Update: each thread in my case blocks -- it is downloading a web page using urllib2 module and sometimes operation takes too many time on an extremely slow sites. That's why I want to terminate such slow threads
Since abruptly killing a thread that's in a blocking call is not feasible, a better approach, when possible, is to avoid using threads in favor of other multi-tasking mechanisms that don't suffer from such issues.
For the OP's specific case (the threads' job is to download web pages, and some threads block forever due to misbehaving sites), the ideal solution is twisted -- as it generally is for networking tasks. In other cases, multiprocessing might be better.
More generally, when threads give unsolvable issues, I recommend switching to other multitasking mechanisms rather than trying heroic measures in the attempt to make threads perform tasks for which, at least in CPython, they're unsuitable.
As Alex Martelli suggested, you could use the multiprocessing module. It is very similar to the Threading module so that should get you off to a start easily. Your code could be like this for example:
import multiprocessing
def get_page(*args, **kwargs):
# your web page downloading code goes here
def start_get_page(timeout, *args, **kwargs):
p = multiprocessing.Process(target=get_page, args=args, kwargs=kwargs)
p.start()
p.join(timeout)
if p.is_alive():
# stop the downloading 'thread'
p.terminate()
# and then do any post-error processing here
if __name__ == "__main__":
start_get_page(timeout, *args, **kwargs)
Of course you need to somehow get the return values of your page downloading code. For that you could use multiprocessing.Pipe or multiprocessing.Queue (or other ways available with multiprocessing). There's more information, as well as samples you could check here.

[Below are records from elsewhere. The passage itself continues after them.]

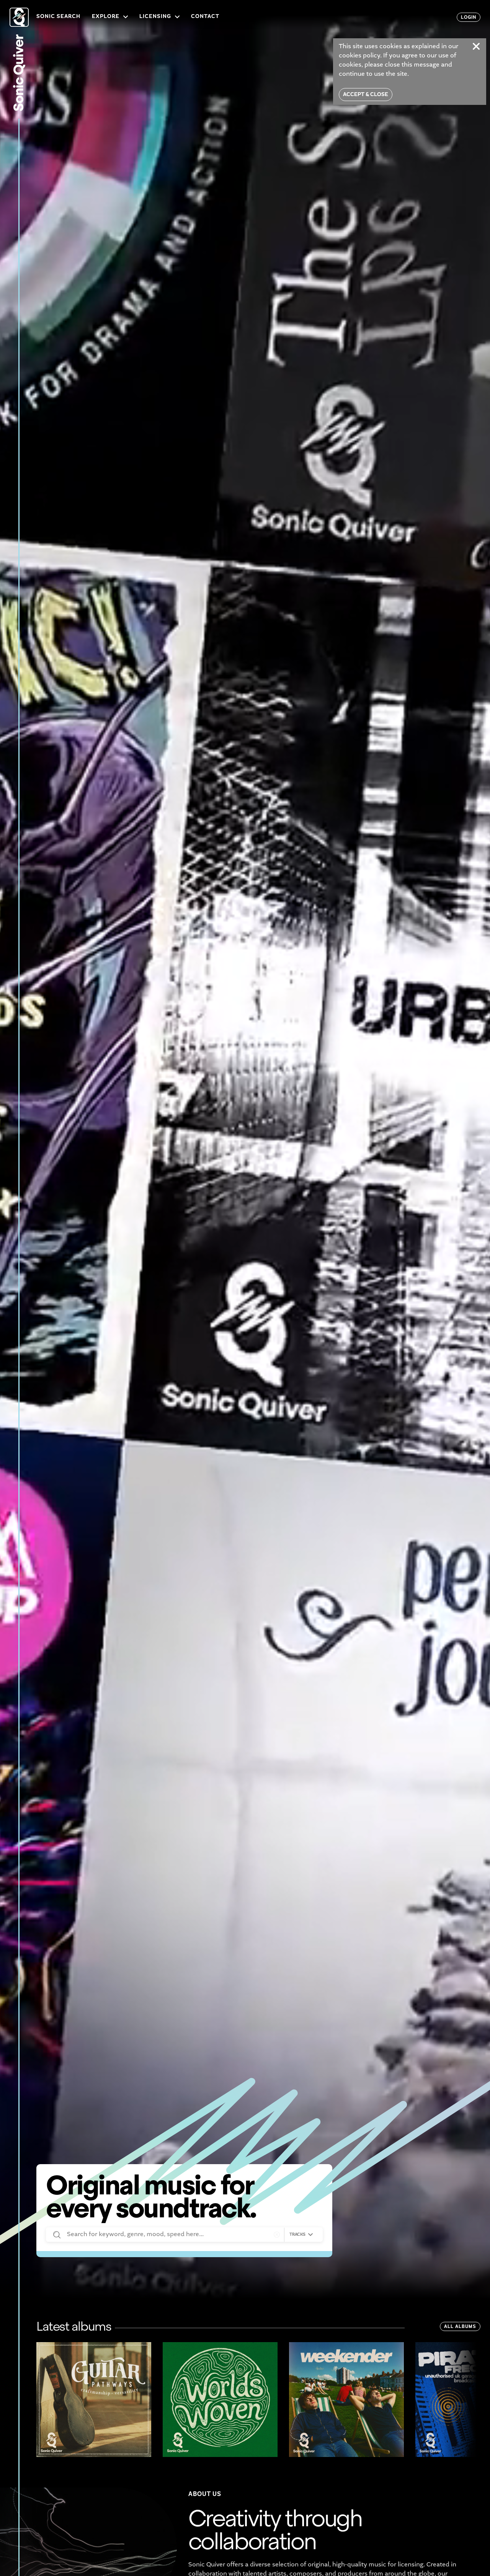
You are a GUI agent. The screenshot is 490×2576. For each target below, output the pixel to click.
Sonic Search (58, 17)
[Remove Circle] (277, 2235)
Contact (205, 17)
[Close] (476, 46)
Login (468, 17)
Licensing (155, 17)
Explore (105, 17)
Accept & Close (365, 95)
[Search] (56, 2235)
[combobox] (301, 2234)
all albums (460, 2327)
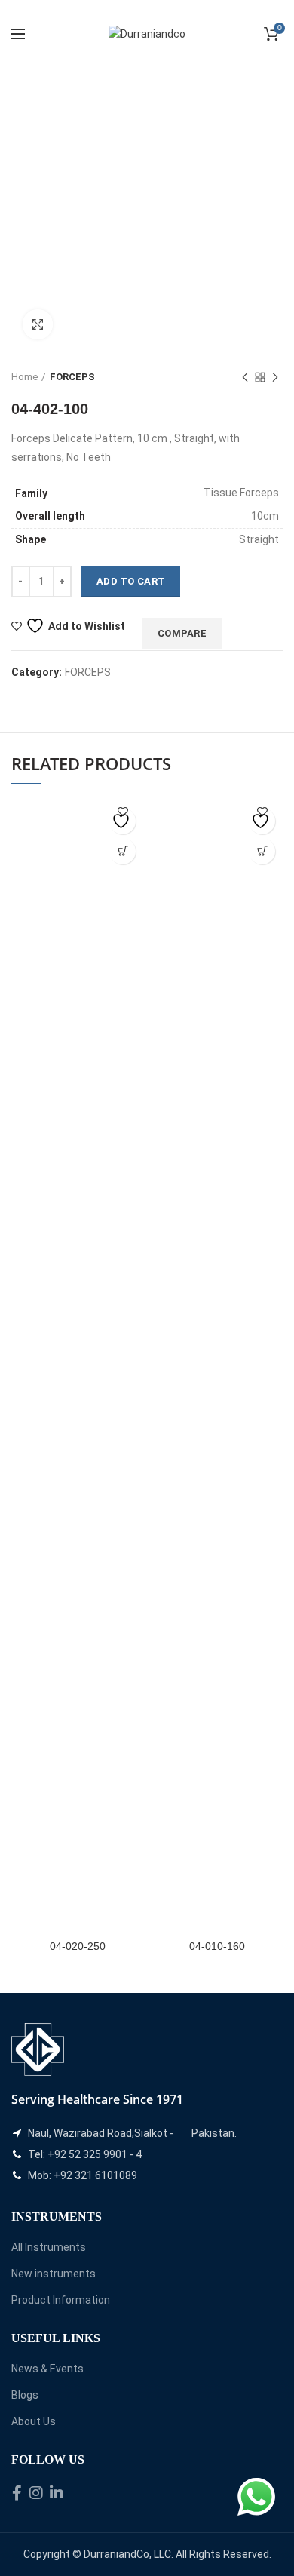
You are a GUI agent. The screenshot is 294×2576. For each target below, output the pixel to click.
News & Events (47, 2369)
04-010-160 (217, 1946)
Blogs (24, 2395)
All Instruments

Lastly, the multiprocessing module is included in python 2.6. It is also available for python 2.5 and 2.4 at pypi (you can use easy_install multiprocessing) or just visit pypi and download and install the packages manually.
Note: I realize this has been posted awhile ago. I was having a similar problem to this and stumbled here and saw Alex Martelli's suggestion. Had it implemented for my problem and decided to share it. (I'd like to thank Alex for pointing me in the right direction.)
Use synchronization objects and ask the thread to terminate. Basically, write co-operative handling of this.
If you start yanking out the thread beneath the python interpreter, all sorts of odd things can occur, and it's not just in Python either, most runtimes have this problem.
For instance, let's say you kill a thread after it has opened a file, there's no way that file will be closed until the application terminates.
If you are trying to kill a thread whose code you do not have control over, it depends if the thread is in a blocking call or not. In my experience if the thread is properly blocking, there is no recommended and portable way of doing this.
I've run up against this when trying to work with code in the standard library (multiprocessing.manager I'm looking at you) with loops coded with no exit condition: nice!
There are some interuptable thread implementations out there (see here for an example), but then, if you have the control of the threaded code yourself, you should be able to write them in a manner where you can interupt them with a condition variable of some sort.